Defense Secretary Chuck Hagel said of the Islamic State group, “They are well organized and they’re armed and they are a significant threat to the stability of Iraq.”

About three dozen U.S. military trainers and a U.S. consulate are in Irbil, where Kurdish forces are fighting off a militant advance. State Department deputy spokeswoman Marie Harf said the Islamic State group must at least halt its advance on Irbil if it wants to avoid further strikes.

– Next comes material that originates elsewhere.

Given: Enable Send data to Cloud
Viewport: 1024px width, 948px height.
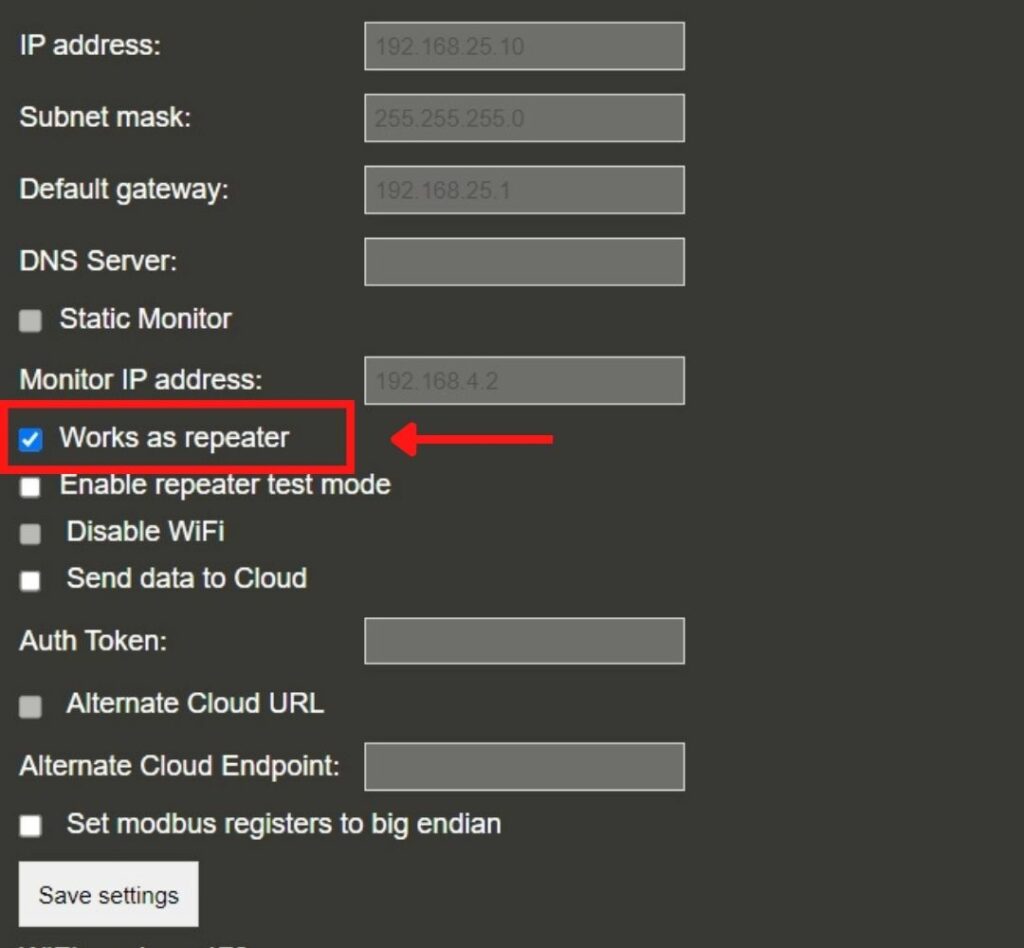Looking at the screenshot, I should coord(29,580).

Iraq has been pleading for months for additional U.S. military help to combat the extremists, but the U.S. pulled out of Iraq in part because it could nott reach an agreement with the government on legal immunity for U.S. troops. Harf said the Obama administration acted now out of concern that “there was a crisis that had the potential to get much worse.”

U.S. officials said the Islamic State extremists in recent days have shown military skill, including using artillery in sophisticated synchronization with other heavy weapons. Their force had overwhelmed not only Iraqi government troops but also the highly reputed Kurdish militia.

The Obama administration steadfastly insists the airstrikes and humanitarian airdrops are not the start of an open-ended campaign to defeat the militants.

The president’s critics say his approach is too narrow.

“A policy of containment will not work,” Sens. John McCain and Lindsey Graham, Obama’s chief foreign policy critics, said in a joint statement.

The Islamic militants are “inherently expansionist and must be stopped,” the senators said. “The longer we wait to act, the worse this threat will become.”

Beyond airstrikes, the administration has been asked to provide arms directly to the Kurdish forces defending Irbil. Until now, the U.S. has been willing to do that only through the central government in Baghdad, which has long feuded with the semi-autonomous Kurdish government in Iraq’s north.

Michael Barbero, a retired Army general who ran the U.S. training mission in Iraq from 2009 to 2011, said Baghdad never delivered about $200 million worth of American weapons that were designated for the Kurds. Pentagon officials maintain they can provide arms only to the Iraqi government, although Harf said Friday the Kurdish forces play a critical role in the crisis.

“We understand their need for additional arms and equipment and are working to provide those as well so they are reinforced,” she said.

In announcing his decision to intervene militarily, Obama stated plainly that he would not allow the U.S. “to be dragged into fighting another war in Iraq.”

But Obama’s limited use of air power leads some to ask whether that approach will make a lasting difference. It also raises questions about whether Obama underestimated the staying power of the extremists, who control an impressive stretch of territory from the outskirts of the Syrian city of Aleppo to the edges of Baghdad.

The insurgents frequently launch bombings and other attacks in Baghdad, mostly targeting Shiites and government officials, often within sight and hearing of the U.S. Embassy, which is located in the capital’s heavily fortified Green Zone.

“I think the administration realizes that we’re dealing with that rarest of things in President Obama’s world, which is a military situation that has to be resolved militarily,” said James F. Jeffrey, who was the U.S. ambassador in Baghdad when American troops withdrew from Iraq in 2011. The basic problem, Jeffrey said, is “these guys have to be stopped. And it’s not a matter of whether the U.S. should stop them — it’s a matter of when.”